THE WILD WEST
Total Driving Distance - 13.5 Miles. Total Driving Time - 18 Minutes.
West of Utah Lakes lies a treasure trove of interesting historical sites. As you visit these destinations, you will gain an appreciation for those that inhabited Utah Valley before us, from the Native Americans to those at the US Army outpost before the Civil War.
Camp Floyd 18035 W 1540 N, Fairfield, 84013 - In 1858, the US Army arrived in the Cedar Valley to suppress a supposed Mormon rebellion. They established Camp Floyd, which hosted 3,500 residents at its peak, which was nearly one-third of the entire army, and was the largest military installation before the Civil War. Camp Floyd State Park now features three structures and a cemetery, including a museum to help teach about this nationally important site. Costumed interpreters will tell the story of the camp, march and drill with replica rifles, host museum tours, and build whirligigs. During the summer and fall, Camp Floyd hosts various events, including weekly camps for Boy Scouts where they enter the world of a 19thcentury soldier.

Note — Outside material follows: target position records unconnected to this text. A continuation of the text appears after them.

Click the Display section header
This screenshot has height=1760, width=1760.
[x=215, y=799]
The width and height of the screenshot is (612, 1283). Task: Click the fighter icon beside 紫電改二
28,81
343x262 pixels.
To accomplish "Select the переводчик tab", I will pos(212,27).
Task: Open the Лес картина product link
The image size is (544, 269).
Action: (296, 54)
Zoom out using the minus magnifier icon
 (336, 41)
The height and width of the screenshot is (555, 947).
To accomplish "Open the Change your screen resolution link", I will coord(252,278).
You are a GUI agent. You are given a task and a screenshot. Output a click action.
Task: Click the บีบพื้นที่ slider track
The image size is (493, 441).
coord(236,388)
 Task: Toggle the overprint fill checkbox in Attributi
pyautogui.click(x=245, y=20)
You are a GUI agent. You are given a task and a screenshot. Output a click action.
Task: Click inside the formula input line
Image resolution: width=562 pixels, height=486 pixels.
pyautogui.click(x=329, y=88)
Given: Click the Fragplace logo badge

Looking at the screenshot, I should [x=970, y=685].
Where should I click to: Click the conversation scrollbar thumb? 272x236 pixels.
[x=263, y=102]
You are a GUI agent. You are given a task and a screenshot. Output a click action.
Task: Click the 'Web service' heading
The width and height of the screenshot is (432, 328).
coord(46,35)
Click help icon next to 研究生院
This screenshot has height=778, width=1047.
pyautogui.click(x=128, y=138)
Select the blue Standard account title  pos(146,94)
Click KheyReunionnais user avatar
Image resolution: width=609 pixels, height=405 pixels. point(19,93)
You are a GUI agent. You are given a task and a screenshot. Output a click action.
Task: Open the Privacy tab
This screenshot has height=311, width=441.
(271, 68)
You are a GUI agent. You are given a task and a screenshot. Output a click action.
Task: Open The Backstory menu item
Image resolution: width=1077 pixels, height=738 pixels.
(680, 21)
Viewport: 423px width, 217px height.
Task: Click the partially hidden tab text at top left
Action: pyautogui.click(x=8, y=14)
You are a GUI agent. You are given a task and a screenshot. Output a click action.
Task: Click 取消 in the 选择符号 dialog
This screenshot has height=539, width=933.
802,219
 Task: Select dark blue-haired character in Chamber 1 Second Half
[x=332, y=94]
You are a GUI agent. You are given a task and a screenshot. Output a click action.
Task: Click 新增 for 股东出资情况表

Eagle Mountain Petroglyphs - Around a dozen petroglyphs were discovered when Eagle Mountain was under development are primarily from the Fremont Indians, who lived in the area from 500 to 1300 A.D., though some of the other drawings found may be from 6000 B.C., making them some of the oldest in Utah. The petroglyphs will be incorporated into the trails and parks of the subdivision, including signs describing the history of the art. The ancient art can be found in different places along the trail in north Eagle Mountain in the Oquirrh Heights Subdivision. These petroglyphs are different from most others, as they depict people in different actions, which doesn't happen in rock art normally. Figures are shown dancing, hunting and farming, and there are many animal and plant figures in the art.
Pony Express Trail - Sandpiper Rd and Pony Express Parkway - Along with the petroglyphs, Eagle Mountain is making an effort to highlight the Pony Express trail, which used to go through the area. The Pony Express mail service delivered from Missouri to California before the telegraph was invented, and featured horseback riders changing every 100 miles at stations. Benches have been installed along Pony Express Parkway, along with signage providing valuable information about the history of the area, including Lake Bonneville, the Pony Express Trail, and the Native American Tribes that lived here. The Pony Express Monuments in Eagle Mountain and Fairfield were dedicated in 2007. Every summer, Pony Express Days commemorates the riders, and celebrations include a parade, carnival, demolition derby and other activities.
Porter's Place 24 W Main Street Lehi, UT 84043- Get transported back to the Old West as you walk in this saloon-esqe restaurant specializing in thick-cut steaks, burgers, and seafood. The family-friendly eatery pays tribute to Porter Rockwell, an iconic Mormon pioneer and bodyguard to LDS leaders Joseph Smith and Brigham Young. There are many relics that contribute to the Western feel of the restaurant; you will find the original Beehive clock from Hotel Utah, a bar built in 1881, and several large statues of Porter Rockwell himself.